◆ **EXERCISE BRIEF**:
Reproduce each record exactly, leaving out no line.
*** Opening of SOURCE MATERIAL ***
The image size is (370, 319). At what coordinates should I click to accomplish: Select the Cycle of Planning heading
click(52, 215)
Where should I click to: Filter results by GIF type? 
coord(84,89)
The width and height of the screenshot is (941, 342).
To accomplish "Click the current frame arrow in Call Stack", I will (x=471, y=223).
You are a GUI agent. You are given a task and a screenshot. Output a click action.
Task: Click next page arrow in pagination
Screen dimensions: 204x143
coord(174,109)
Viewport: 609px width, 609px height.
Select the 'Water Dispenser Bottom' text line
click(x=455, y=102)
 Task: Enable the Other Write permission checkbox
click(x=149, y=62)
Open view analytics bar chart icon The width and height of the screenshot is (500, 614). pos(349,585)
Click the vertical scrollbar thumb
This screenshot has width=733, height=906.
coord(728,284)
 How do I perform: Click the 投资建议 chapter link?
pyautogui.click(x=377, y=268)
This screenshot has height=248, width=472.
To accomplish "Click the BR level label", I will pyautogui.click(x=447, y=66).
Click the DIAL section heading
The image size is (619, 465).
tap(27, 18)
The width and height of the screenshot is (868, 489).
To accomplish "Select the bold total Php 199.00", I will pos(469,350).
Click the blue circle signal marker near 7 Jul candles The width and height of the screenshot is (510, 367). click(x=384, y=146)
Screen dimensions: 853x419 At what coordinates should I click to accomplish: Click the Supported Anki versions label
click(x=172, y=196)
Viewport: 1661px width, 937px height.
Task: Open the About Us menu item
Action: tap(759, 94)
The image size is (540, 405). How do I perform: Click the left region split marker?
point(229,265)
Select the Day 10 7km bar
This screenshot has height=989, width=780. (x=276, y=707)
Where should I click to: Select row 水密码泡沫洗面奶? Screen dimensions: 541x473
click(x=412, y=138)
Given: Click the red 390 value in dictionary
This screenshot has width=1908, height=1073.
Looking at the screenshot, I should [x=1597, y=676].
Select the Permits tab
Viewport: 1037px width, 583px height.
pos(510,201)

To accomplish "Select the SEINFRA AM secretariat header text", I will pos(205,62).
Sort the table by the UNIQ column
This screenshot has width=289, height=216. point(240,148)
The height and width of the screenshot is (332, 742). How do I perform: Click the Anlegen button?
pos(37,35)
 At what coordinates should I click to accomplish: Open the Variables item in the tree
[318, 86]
*** Close of SOURCE MATERIAL ***
◆ **OUTPUT FOR THIS TASK**:
The image size is (370, 319). At what coordinates should I click to accomplish: Select the Cycle of Planning heading
click(52, 215)
Where should I click to: Filter results by GIF type? 
coord(84,89)
The width and height of the screenshot is (941, 342).
To accomplish "Click the current frame arrow in Call Stack", I will (x=471, y=223).
You are a GUI agent. You are given a task and a screenshot. Output a click action.
Task: Click next page arrow in pagination
Screen dimensions: 204x143
coord(174,109)
Viewport: 609px width, 609px height.
Select the 'Water Dispenser Bottom' text line
click(x=455, y=102)
 Task: Enable the Other Write permission checkbox
click(x=149, y=62)
Open view analytics bar chart icon The width and height of the screenshot is (500, 614). pos(349,585)
Click the vertical scrollbar thumb
This screenshot has width=733, height=906.
coord(728,284)
 How do I perform: Click the 投资建议 chapter link?
pyautogui.click(x=377, y=268)
This screenshot has height=248, width=472.
To accomplish "Click the BR level label", I will pyautogui.click(x=447, y=66).
Click the DIAL section heading
The image size is (619, 465).
tap(27, 18)
The width and height of the screenshot is (868, 489).
To accomplish "Select the bold total Php 199.00", I will pos(469,350).
Click the blue circle signal marker near 7 Jul candles The width and height of the screenshot is (510, 367). click(x=384, y=146)
Screen dimensions: 853x419 At what coordinates should I click to accomplish: Click the Supported Anki versions label
click(x=172, y=196)
Viewport: 1661px width, 937px height.
Task: Open the About Us menu item
Action: tap(759, 94)
The image size is (540, 405). How do I perform: Click the left region split marker?
point(229,265)
Select the Day 10 7km bar
This screenshot has height=989, width=780. (x=276, y=707)
Where should I click to: Select row 水密码泡沫洗面奶? Screen dimensions: 541x473
click(x=412, y=138)
Given: Click the red 390 value in dictionary
This screenshot has width=1908, height=1073.
Looking at the screenshot, I should [x=1597, y=676].
Select the Permits tab
Viewport: 1037px width, 583px height.
pos(510,201)

To accomplish "Select the SEINFRA AM secretariat header text", I will pos(205,62).
Sort the table by the UNIQ column
This screenshot has width=289, height=216. point(240,148)
The height and width of the screenshot is (332, 742). How do I perform: Click the Anlegen button?
pos(37,35)
 At what coordinates should I click to accomplish: Open the Variables item in the tree
[318, 86]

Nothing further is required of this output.